Two days later, a police investigation found that the animal depicted in the photograph was not a cow. Still, the police arrested Qureshi for “hurting religious sentiments”, citing the “graphic” image he had used on WhatsApp.

Himachal Pradesh state is governed by the Congress party, which claims to stand by the secular principles enshrined in India’s Constitution.

“The silence of the opposition leaders on attacks on the Muslims is deafening,” said Nadeem Khan, the national secretary of the Association for Protection of Civil Rights (APCR), an advocacy group.

Mahmudabad, the political scientist, said the BJP had “pulled the centre of the Indian politics to the right”.

“So, the opposition has to do that as well and align with ‘soft Hindutva’,” he said. Hindutva is the political ideology of the BJP and its Hindu majoritarian allies.

The silence of opposition leaders will make Muslims rethink their voting patterns, said Khan. “There is no complaint about the BJP because there is no expectation from them, but we had high hopes from people claiming high secular credentials.”

Khan referred to Congress leader Rahul Gandhi’s promise to build a “shop of love in a market of hate”.

Gandhi, Khan said, cannot bring himself to “use the M-word”. “The opposition is complicit in disenfranchising the Muslim community,” he said.

Gandhi’s office did not respond to a request for comment.

Meanwhile, in a village in the BJP-governed Madhya Pradesh state about 640km (400 miles) away, authorities demolished the homes of 11 Muslim families suspected of keeping beef in refrigerators.

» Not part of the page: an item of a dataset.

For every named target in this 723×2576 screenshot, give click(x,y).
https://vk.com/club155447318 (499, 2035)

Al Jazeera reached out to two BJP national spokespersons for a response to concerns over anti-Muslim violence, but they refused to comment.

A known mob

Even hospitals are no longer sanctuaries of safety.

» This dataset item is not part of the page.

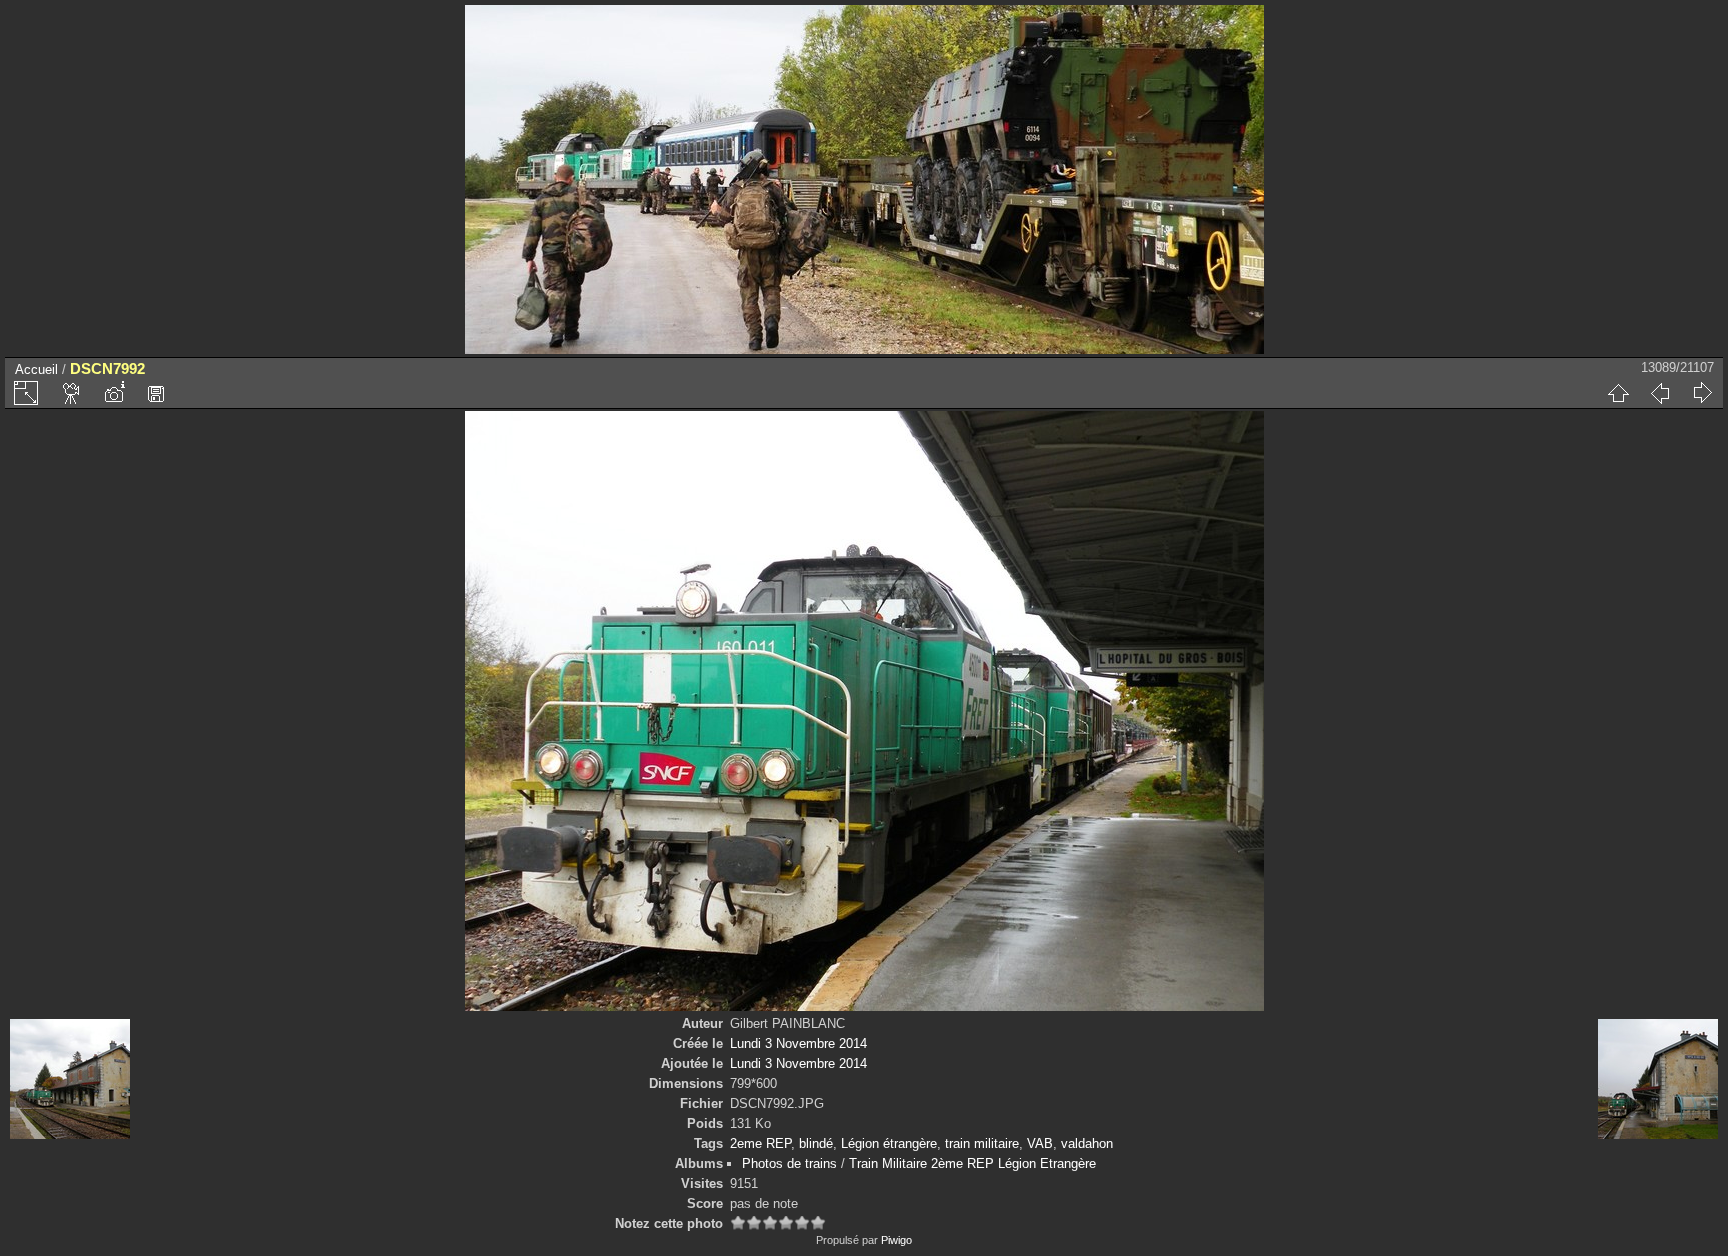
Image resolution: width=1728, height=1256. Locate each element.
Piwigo (896, 1240)
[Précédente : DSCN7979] (1660, 393)
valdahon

In the town of Medak in the southern state of Telangana, where Gandhi’s Congress controls the state government, administrators at the Minhaj Ul Uloom, a religious school for Muslims, bought 40 oxen worth $30,000 for collective sacrifice by more than 700 people on the occasion of Eid. They were wary: the BJP doubled its parliamentary seat tally in the state, from four to eight, and the school’s leaders were worried about triumphalism over that verdict turning into aggression against Muslims.

While the cattle were grazing in a field near the school, a far-right team of vigilantes ostensibly trying to stop cow slaughter caught the oxen on June 15. Arguments ensued. Police intervened and took the oxen while they determined whether the animals were cows. They were not and the cattle were later released.

Meanwhile, fighting broke out between a mob and those in the school.

Two injured Muslims were taken to the nearby Medak Orthopaedic Hospital, but the mob followed. Dr Surender Reddy was treating them in the hospital when he heard “loud noises and stone pelting outside”.

Terrified, Reddy’s staff appealed to the relatives of the injured inside the hospital to not react. But it was in vain. The relatives of the injured Muslims went outside and tried to fight the mob, which vandalised the hospital premises, including Reddy’s new car.

“I have never experienced anything like this because at least hospitals are spared by the mob,” Reddy told Al Jazeera.  “It was just absolutely horrific.” Broken windowpanes and medical equipment littered the blood-stained floor when staff reopened the hospital three days later. The hospital now stays open for only a few hours a day.

“Some of the staff is yet to come back since the incident,” he said. “They are terrified.”

Since the attack on the hospital, some of the members of the mob apologised to Reddy, he said. Meanwhile, Telangana police have arrested 36 people, including 13 members of the BJP.

The attacks in Medak, Aligarh and Nahan – in states governed by both the BJP and the Congress – represent “a reaction to the electoral outcome”, said Khan of the APCR.

“The message [from Hindu majoritarian groups] is unified: ‘We are still all-powerful and will not cede any space’.”

Khan said that Muslims were increasingly being pushed towards second-class citizenship in India. “There is no value in a Muslim’s life today,” he said. “You feel insecure even inside your house as a Muslim in India now.”